Income Divides So Vast We Cannot See The Forest For The Money Trees…
Income inequality has been talked about a lot over the past couple decades. The vast inequities between those who make the most and those who make the least amount of money have caused a noticeable change in the American populace. Class divides have become a significant topic of debate; socioeconomic status can dictate one’s entire wellbeing; and Socialism, once considered a quasi-dirty word in America, is now an ideology championed by several politicians and an enormous number of young voters.
As it turns out, our anxieties over the concept are well grounded, and class divides may even be worse than our minds are able to comprehend.
The Incomprehensible Disparity and Absurdity of Income Inequality:
According to data from the 2018 Sussie Global Wealth Report and the Bloomberg Billionaires Index, the number of people worldwide who have less than $10,000 total 3.2 billion. The bulk of those people fall in the $1,000-$10,000 range. Staggeringly, though, 1.5 billion of them have under $1,000. This is an enormous base, showing that the massive majority of people in the world are living on strained finances.
Bottom Net Worth of each bracket
How Many Adults
Who
$100
1,500,000,000
Subsistence Farmer
$1,000
1,700,000,000
Median U.S. Renter
$10,000
1,300.000,000
Median U.S. Family with no College
$100,000
436,000,000
A.O.C. after a few years in Congress
$1 million
40,000,000
UK’s current P.M.
$100 million
49,000
Exxon CEO
$1 billion
2,700
Berlusconi
$10 billion
150
Musk, etc.
$100 billion
2
Bezos and Gates
**Data: Credit Suisse Global Wealth Report 2018, Bloomberg, Federal Reserve
The difference between the billions of people at the bottom of this income pyramid, and the handful of people at the top is almost too much to truly conceptualize. To visualize it is to compare golf balls to planets. The number of people holding the majority of wealth is infinitesimal, hardly perceptible compared to those who live in fiscal straits.

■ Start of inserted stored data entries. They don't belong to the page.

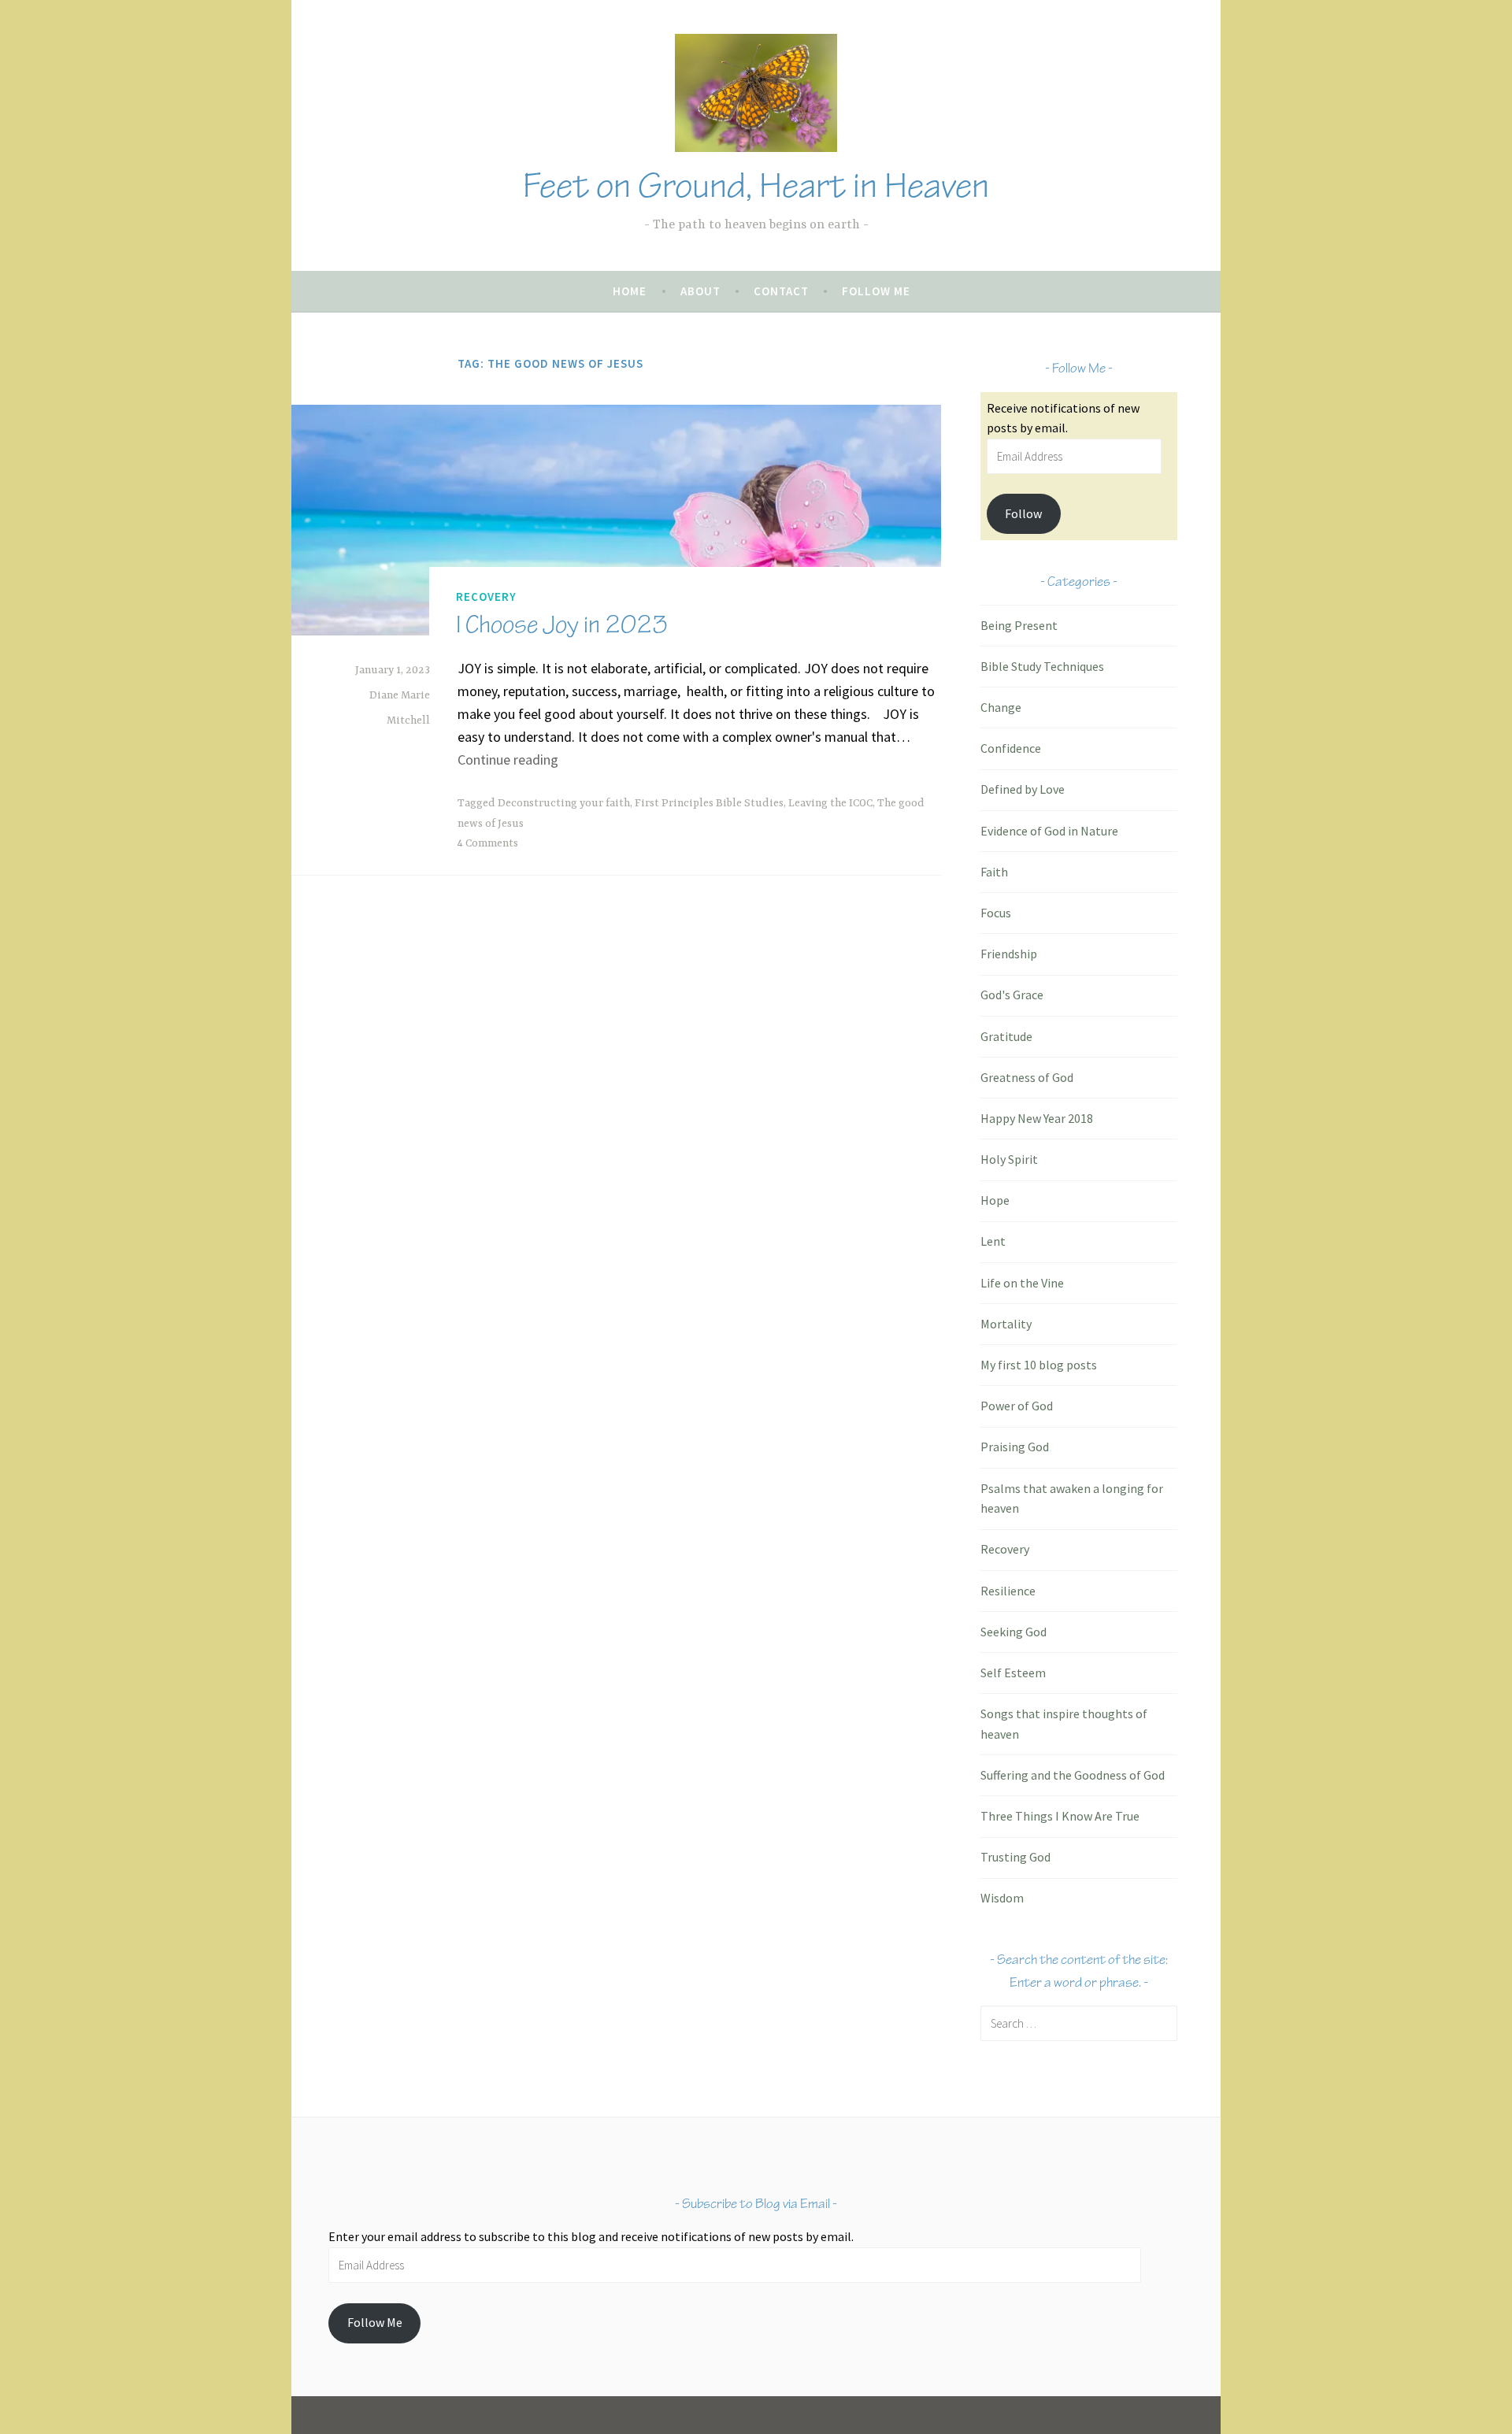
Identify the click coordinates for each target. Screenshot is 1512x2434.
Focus (995, 913)
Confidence (1010, 748)
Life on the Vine (1022, 1283)
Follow (1023, 513)
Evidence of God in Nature (1049, 831)
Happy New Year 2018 (1036, 1118)
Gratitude (1006, 1036)
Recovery (486, 596)
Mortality (1006, 1324)
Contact (781, 290)
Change (1000, 707)
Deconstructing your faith (564, 803)
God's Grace (1011, 994)
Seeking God (1013, 1631)
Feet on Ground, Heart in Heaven (756, 186)
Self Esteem (1013, 1672)
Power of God (1016, 1405)
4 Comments (488, 843)
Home (630, 290)
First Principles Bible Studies (709, 803)
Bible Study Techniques (1042, 666)
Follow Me (876, 290)
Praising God (1014, 1446)
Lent (993, 1241)
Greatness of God (1026, 1077)
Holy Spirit (1009, 1159)
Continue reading (508, 759)
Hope (995, 1200)
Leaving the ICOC (830, 803)
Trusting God (1015, 1857)
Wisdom (1002, 1898)
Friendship (1008, 953)
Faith (994, 872)
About (700, 290)
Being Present (1019, 625)
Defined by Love (1022, 789)
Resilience (1008, 1591)
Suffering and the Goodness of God (1072, 1775)
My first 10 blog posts (1038, 1365)
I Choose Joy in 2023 (562, 624)
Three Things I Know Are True (1060, 1816)
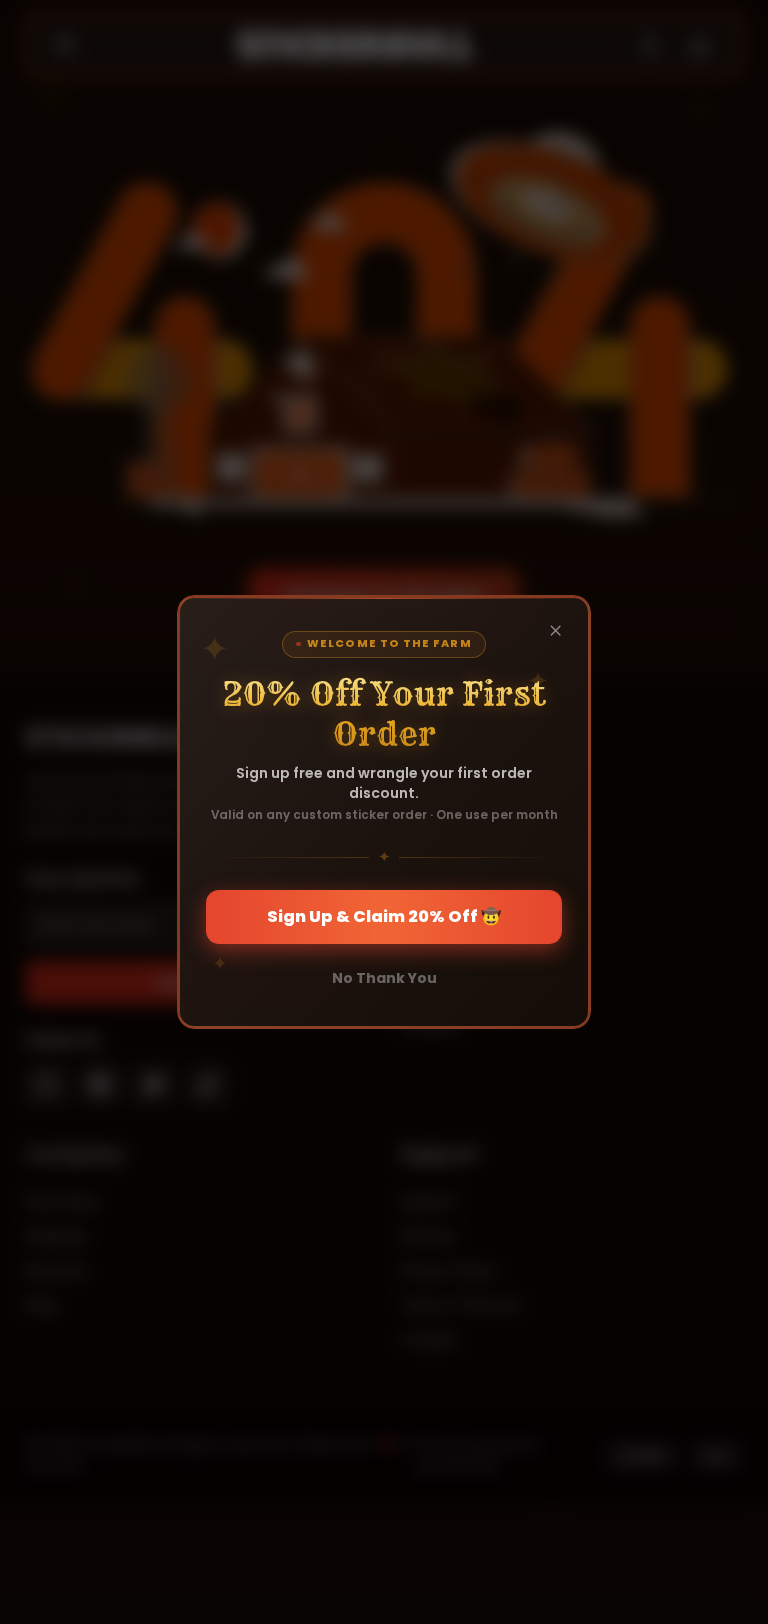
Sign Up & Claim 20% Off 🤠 (384, 916)
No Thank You (384, 978)
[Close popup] (556, 630)
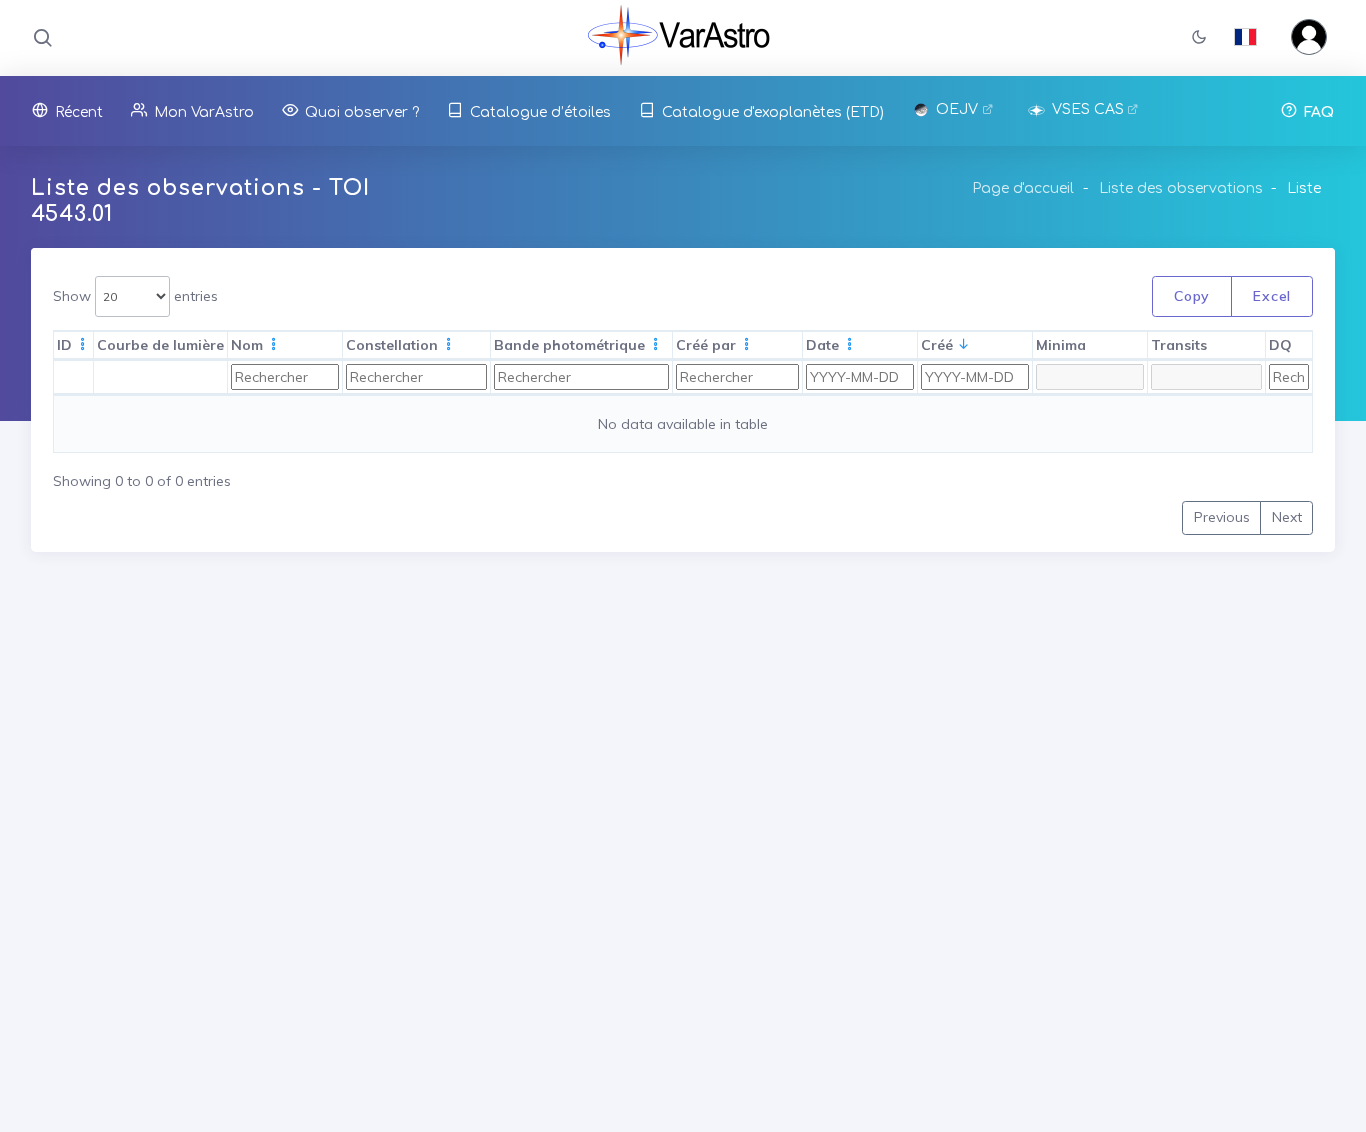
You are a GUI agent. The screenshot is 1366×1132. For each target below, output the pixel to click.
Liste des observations (1181, 188)
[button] (1199, 38)
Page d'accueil (1023, 188)
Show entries (135, 296)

Of course, there are certain variables that this global data may not take into account. For example, countries that do not have monetary economies or egalitarian societies that place less emphasis on individual earnings may fall into lower brackets, but they may measure their wealth in different ways.
Systemic Problems Rooted in Politicians’ Undeniable Marriage to Capitalism Portends a Bleak Future
However, from the Western perspective of a developed nation, this data is quite shocking. In the United States alone, income equality is alarming, almost too much to really wrap one’s head around. As aforementioned, the numbers are impossible to visualize in their entirety. While we can see people living in poverty and signs of inequity, the true extent of the issue is borderline unfathomable. We cannot imagine billions of people compared to figures in the single digits. The problem is evidently systemic at this point, the result of nearly 250 years of capitalism and hundreds of choices made by politicians, businessmen, and everyday citizens along the way.
Furthermore, while there has been increased awareness and conversation about this issue in recent years, the immediate future does not look promising of any reformation. In 2018, the first time ever in America, billionaires paid lower tax rates than the working class. This is in no small part due to the 2017 Tax Cuts and Jobs Act, a cornerstone of President Trump’s trickledown economics plan.
Thus, the lower class citizens of our country are not just earning less than our billionaires, but they are also forking over a larger slice of their paycheck to the government. It all adds significant insult to the injury that is our persistent income inequality issue.
Although we cannot visualize or even really even begin to understand income inequality all together, what we can see is that there is a form of unfairness at hand, that resources are distributed unevenly, and that many people are getting the short end of the stick that falls from the almighty money tree.